HOW TO COMPLETE THIS TASK →
Out of the material that follows, write out exactly the lines from the line with "[Open menu] (163, 34)" to the line with "[switch] (161, 1323)", both ends included, and no others.

EXTRACTED ENTRIES →
____________
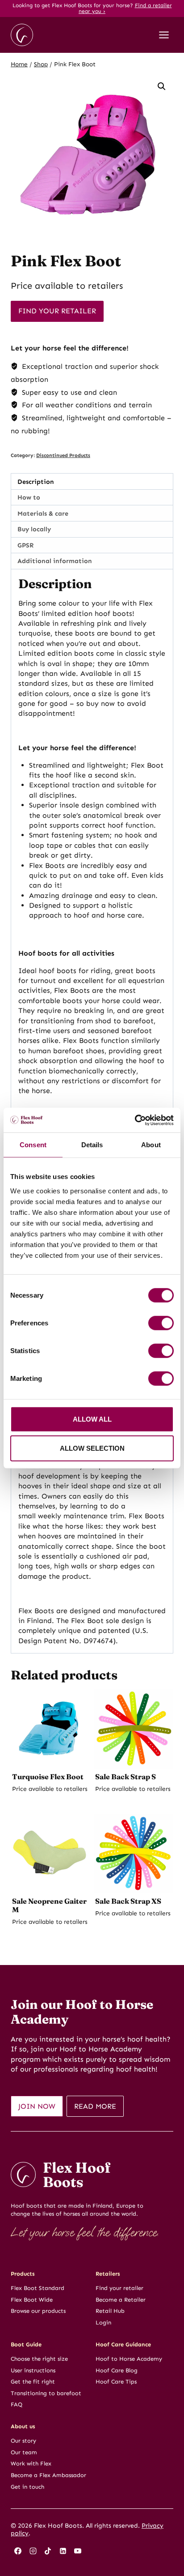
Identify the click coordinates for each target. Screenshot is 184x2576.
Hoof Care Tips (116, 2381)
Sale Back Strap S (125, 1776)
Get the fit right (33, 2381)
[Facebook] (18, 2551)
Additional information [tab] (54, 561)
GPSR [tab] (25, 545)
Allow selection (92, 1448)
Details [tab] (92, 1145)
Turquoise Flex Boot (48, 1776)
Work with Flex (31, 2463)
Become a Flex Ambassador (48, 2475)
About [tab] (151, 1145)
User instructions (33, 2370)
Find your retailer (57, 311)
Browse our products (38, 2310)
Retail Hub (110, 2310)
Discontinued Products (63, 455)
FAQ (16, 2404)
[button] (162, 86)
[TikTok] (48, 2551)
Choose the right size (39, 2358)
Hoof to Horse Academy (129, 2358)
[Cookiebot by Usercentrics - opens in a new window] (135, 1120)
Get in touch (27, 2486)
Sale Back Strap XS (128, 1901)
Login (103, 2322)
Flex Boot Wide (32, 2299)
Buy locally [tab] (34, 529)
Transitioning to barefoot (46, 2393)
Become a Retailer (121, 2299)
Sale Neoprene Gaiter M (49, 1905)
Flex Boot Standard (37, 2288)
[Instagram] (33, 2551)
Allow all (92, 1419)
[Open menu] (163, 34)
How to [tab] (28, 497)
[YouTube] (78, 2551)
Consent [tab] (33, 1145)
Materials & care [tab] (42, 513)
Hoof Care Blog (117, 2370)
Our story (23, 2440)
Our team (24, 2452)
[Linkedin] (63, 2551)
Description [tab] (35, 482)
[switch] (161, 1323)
____________
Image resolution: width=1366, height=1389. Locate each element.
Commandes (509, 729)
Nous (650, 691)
____________
ANSWER →
[Open menu] (163, 34)
How to [tab] (28, 497)
[YouTube] (78, 2551)
Consent [tab] (33, 1145)
Materials & care [tab] (42, 513)
Hoof Care Blog (117, 2370)
Our story (23, 2440)
Our team (24, 2452)
[Linkedin] (63, 2551)
Description [tab] (35, 482)
[switch] (161, 1323)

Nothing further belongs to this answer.